Su influencia cambió el rumbo de la política, tanto de la izquierda como de la derecha. En Gran Bretaña, durante más de siglo y medio, la tradición radical ha sido predominantemente benthamista, aun cuando se califica de «socialista». En Europa, en lugar de mantener su afán por la igualdad absoluta de todos los individuos, la izquierda de mediados del siglo XIX apostó, bajo la influencia de Bentham, por el intento de disminuir las ventajas relativas de clases privilegiadas. Para Marx y bastantes seguidores suyos, la matanza de burgueses se justificaba por el aumento de la felicidad de un proletariado más numeroso. Para los nazis masacrar a los supuestos enemigos era una medida lógica para lograr la utópica utilidad social. Para la tradición socialdemócrata, más vale dejar a algunos en miseria que sacrificar la oportunidad de mejorar las condiciones generales. Aún bajo gobiernos económicamente conservadores en Europa y América, los perjuicios capitalistas y libertarios no han conseguido excluir el concepto de la obligación del Estado de acudir a los intereses de la mayoría.

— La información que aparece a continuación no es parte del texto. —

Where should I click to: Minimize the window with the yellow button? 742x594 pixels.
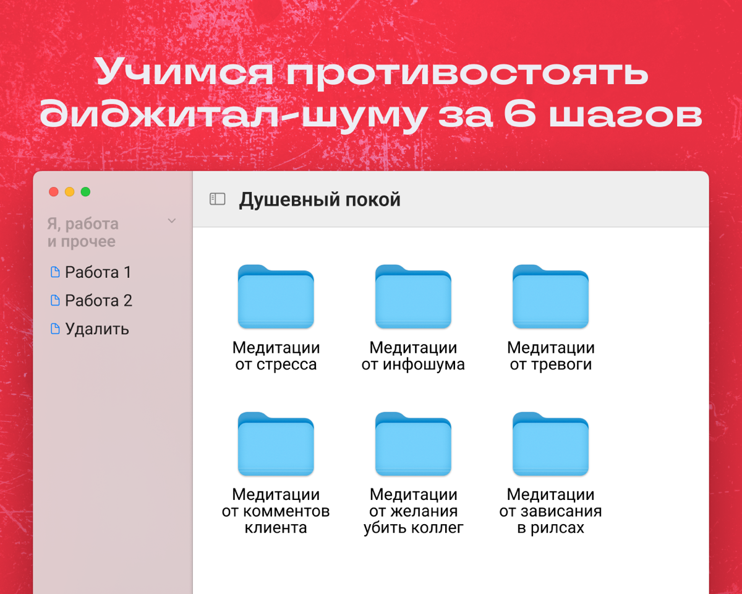70,192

Como eslogan, «maximizar el bien de la mayoría» tiene su atractivo. El problema consiste en decir quién tiene el derecho de calcular el ajuste entre felicidad y miseria. Para Bentham, la mayoría decide y el árbitro es el Estado. En cambio, desde una óptica liberal y humanitaria, el único criterio aceptable de la felicidad es el gusto personal, y su único árbitro debe ser el individuo. He aquí la clave para entender el gran debate en EEUU que pocos europeos comprenden: el rechazo, por la derecha entera y por buena parte de la izquierda, al intento de maximizar la salud pública con un programa de seguros privados pero obligatorios.

En casi todo lo demás, los dos grandes partidos políticos norteamericanos son clavados, respectivamente conservador y reaccionario, según el escritor Gore Vidal. Coinciden casi por completo en política exterior. De una manera formal, disputan la política fiscal, los republicanos apostando por impuestos mínimos y regresivos, los demócratas insistiendo en una política progresiva y distribucionista; pero todo el mundo sabe que, para salir de la crisis presupuestaria, los impuestos de todos tendrán que subir. Así que la diferencia no cuenta para nada. La única discrepancia capaz de cambiar la trayectoria del país se centra en el intento de Obama de extender el amparo del seguro médico. «¡Socialismo!», sisean los republicanos. Pero no lo es. Es benthamismo puro, ya que el coste de la salud queda menos accesible que nunca a un porcentaje reducido de la población -reducido pero bastante elevado, ya que se trata, según cálculos, de unos 30 millones de ciudadanos desamparados, o sea, casi el 10%-. Para un liberal de entrañas, tales exclusiones no son aceptables. Y, para ofender a los conservadores, la salud ya se define por el Estado, en lugar de ser el tema de un contrato individual entre un cliente y su compañía de seguros. Los que se oponen al sistema -bautizado de Obamacare por sus críticos- no son todos ni reaccionarios ni estúpidos, sino, en gran parte, los que contemplan la monstruosidad de la momia de Bentham y reaccionan con espanto o con repugnancia.

Felipe Fernández-Armesto es historiador y titular de la Cátedra William P. Reynolds de Artes y Letras de la Universidad de Notre Dame (Indiana).